*ESTRATTO SELEZIONATO*.
/---
Pechino: rallenta l'economia e cresce la disoccupazione giovanile
di Li Qiang

Nel secondo trimestre il Pil cinese ha segnato un +7,9%, meno della metà del risultato registrato nei primi tre mesi dell’anno. Analisti: a fine anno il Paese supererà comunque le previsioni di crescita del governo. Giovanni disoccupati in giugno saliti al 15,4%: a maggio erano il 13,8%.


Pechino (AsiaNews) – Nel secondo trimestre dell’anno il prodotto interno lordo cinese è cresciuto del 7,9% rispetto allo stesso periodo del 2020, lo ha rivelato oggi l’Ufficio nazionale di statistica. La ripresa economica dalla crisi del Covid continua in Cina, ma a un ritmo più lento: nei primi tre mesi del 2021 il Pil nazionale aveva segnato un aumento annuo del 18,3%. Le autorità hanno salutato i nuovi dati sottolineando lo “stabile” e “solido” consolidamento economico: l’impennata della disoccupazione giovanile racconta però un’altra storia.

I valori annuali del Pil cinese sono alterati dal basso livello di riferimento dello scorso anno, quando nel primo trimestre Pechino ha registrato una contrazione del 6,8% per gli effetti della pandemia. Gli analisti sono concordi però che al termine dell’anno il Paese supererà di circa due punti percentuali le previsioni di crescita fissate dal governo al 6%.

Secondo l’Ufficio di statistica, l’economia cinese è sostenuta da una robusta produzione e da una salda domanda; i prezzi rimangono stabili e i consumi sono andati oltre le aspettative (sebbene in calo rispetto a maggio).

Le autorità professano ottimismo anche per l’occupazione, anche se i numeri ufficiali presentano un quadro imperfetto della situazione, dato che non tengono conto di decine di milioni di lavoratori migranti.  In giugno il tasso di disoccupazione nelle aree urbane si è fermato al 5%, lo stesso livello di maggio. Il problema è che quello della popolazione tra i 16 e i 24 anni è passato nello stesso periodo dal 13,8 al 15,4%.

Produzione manifatturiera ed esportazioni hanno trainato il recupero cinese dalla pandemia. Il Paese si trova a fronteggiare una crescita sbilanciata, con le industrie dei servizi che faticano a tornare ai livelli pre-emergenza. La mancanza di opportunità nel terziario mantiene alto il livello di disoccupazione giovanile, soprattutto fra i laureati.
\---
*RECORD*.
/---
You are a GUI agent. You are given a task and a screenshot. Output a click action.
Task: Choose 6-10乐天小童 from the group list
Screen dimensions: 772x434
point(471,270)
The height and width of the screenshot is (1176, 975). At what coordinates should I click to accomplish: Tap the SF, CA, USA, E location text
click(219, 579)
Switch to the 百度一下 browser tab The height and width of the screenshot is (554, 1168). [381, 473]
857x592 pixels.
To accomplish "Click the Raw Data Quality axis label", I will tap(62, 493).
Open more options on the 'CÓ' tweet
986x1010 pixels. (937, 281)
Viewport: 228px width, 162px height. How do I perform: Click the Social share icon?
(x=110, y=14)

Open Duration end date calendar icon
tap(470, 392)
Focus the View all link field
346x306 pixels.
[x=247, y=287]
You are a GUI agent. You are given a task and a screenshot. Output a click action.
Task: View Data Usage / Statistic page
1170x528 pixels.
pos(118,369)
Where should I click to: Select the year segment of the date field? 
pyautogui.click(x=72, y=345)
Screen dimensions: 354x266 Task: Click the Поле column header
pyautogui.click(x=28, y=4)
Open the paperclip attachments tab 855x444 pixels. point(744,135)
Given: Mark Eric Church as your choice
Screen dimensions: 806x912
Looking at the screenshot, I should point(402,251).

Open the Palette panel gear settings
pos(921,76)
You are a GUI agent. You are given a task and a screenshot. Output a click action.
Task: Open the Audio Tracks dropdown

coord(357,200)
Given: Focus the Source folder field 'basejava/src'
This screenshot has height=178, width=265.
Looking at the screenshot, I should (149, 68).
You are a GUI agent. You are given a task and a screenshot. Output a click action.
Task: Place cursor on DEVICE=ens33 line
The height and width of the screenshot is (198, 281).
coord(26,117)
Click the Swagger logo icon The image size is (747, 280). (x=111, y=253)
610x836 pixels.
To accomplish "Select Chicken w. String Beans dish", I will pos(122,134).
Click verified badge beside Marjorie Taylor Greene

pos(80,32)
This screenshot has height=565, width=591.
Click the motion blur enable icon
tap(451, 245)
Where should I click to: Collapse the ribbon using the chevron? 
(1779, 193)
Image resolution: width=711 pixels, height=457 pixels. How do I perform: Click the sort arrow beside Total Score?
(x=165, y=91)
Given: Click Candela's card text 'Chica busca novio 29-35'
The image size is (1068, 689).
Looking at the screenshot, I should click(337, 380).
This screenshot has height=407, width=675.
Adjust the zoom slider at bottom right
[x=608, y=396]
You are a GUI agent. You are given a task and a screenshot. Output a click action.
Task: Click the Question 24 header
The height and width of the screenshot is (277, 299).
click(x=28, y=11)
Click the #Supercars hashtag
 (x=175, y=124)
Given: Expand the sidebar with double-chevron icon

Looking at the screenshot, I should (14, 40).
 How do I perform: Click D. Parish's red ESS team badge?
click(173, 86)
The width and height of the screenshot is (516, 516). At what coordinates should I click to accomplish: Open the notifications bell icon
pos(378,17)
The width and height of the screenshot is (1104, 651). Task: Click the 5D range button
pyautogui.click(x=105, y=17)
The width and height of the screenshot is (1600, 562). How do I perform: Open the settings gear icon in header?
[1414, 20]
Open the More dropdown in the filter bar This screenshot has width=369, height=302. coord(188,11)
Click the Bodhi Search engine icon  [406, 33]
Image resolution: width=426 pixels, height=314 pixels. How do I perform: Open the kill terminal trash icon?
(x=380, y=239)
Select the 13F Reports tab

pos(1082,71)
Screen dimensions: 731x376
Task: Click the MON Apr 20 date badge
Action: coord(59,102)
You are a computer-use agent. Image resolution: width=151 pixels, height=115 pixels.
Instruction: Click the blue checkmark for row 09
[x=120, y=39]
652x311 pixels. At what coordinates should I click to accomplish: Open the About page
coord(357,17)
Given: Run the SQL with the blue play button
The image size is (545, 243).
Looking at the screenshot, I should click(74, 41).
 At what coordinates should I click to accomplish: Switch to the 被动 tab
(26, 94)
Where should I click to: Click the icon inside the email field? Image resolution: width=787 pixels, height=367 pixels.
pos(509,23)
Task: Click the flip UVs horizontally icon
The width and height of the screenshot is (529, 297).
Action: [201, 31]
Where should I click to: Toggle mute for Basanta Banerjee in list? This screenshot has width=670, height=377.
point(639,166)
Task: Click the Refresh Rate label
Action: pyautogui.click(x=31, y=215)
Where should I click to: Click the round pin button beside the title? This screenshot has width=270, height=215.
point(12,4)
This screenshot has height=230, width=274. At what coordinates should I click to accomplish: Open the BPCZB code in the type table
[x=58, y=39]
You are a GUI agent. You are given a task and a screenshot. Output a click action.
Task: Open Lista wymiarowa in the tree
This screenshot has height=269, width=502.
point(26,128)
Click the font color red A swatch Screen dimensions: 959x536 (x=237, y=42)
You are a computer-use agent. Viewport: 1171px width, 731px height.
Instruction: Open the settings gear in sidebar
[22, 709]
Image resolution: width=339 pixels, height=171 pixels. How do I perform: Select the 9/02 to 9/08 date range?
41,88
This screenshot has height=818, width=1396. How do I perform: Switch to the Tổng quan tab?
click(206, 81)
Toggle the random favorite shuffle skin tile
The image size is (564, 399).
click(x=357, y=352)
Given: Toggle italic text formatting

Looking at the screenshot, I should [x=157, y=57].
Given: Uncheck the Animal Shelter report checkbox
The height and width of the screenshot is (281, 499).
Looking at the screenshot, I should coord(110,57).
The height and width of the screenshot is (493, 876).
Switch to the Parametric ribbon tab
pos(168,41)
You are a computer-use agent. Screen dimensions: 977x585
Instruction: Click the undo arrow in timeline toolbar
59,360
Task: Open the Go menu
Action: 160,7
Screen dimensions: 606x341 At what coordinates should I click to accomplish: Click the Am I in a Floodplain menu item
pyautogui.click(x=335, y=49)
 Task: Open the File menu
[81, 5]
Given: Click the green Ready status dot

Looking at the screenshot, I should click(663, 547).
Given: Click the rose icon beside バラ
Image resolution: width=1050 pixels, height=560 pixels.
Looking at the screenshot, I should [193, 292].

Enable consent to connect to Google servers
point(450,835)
\---
*DA SVOLGERE*. Ripeta testualmente il passo dell'articolo sull'economia cinese che comincia con "Secondo l’Ufficio di" e prosegue fino a "rispetto a maggio).".

*ESITO DELL'ESERCIZIO*.
Secondo l’Ufficio di statistica, l’economia cinese è sostenuta da una robusta produzione e da una salda domanda; i prezzi rimangono stabili e i consumi sono andati oltre le aspettative (sebbene in calo rispetto a maggio).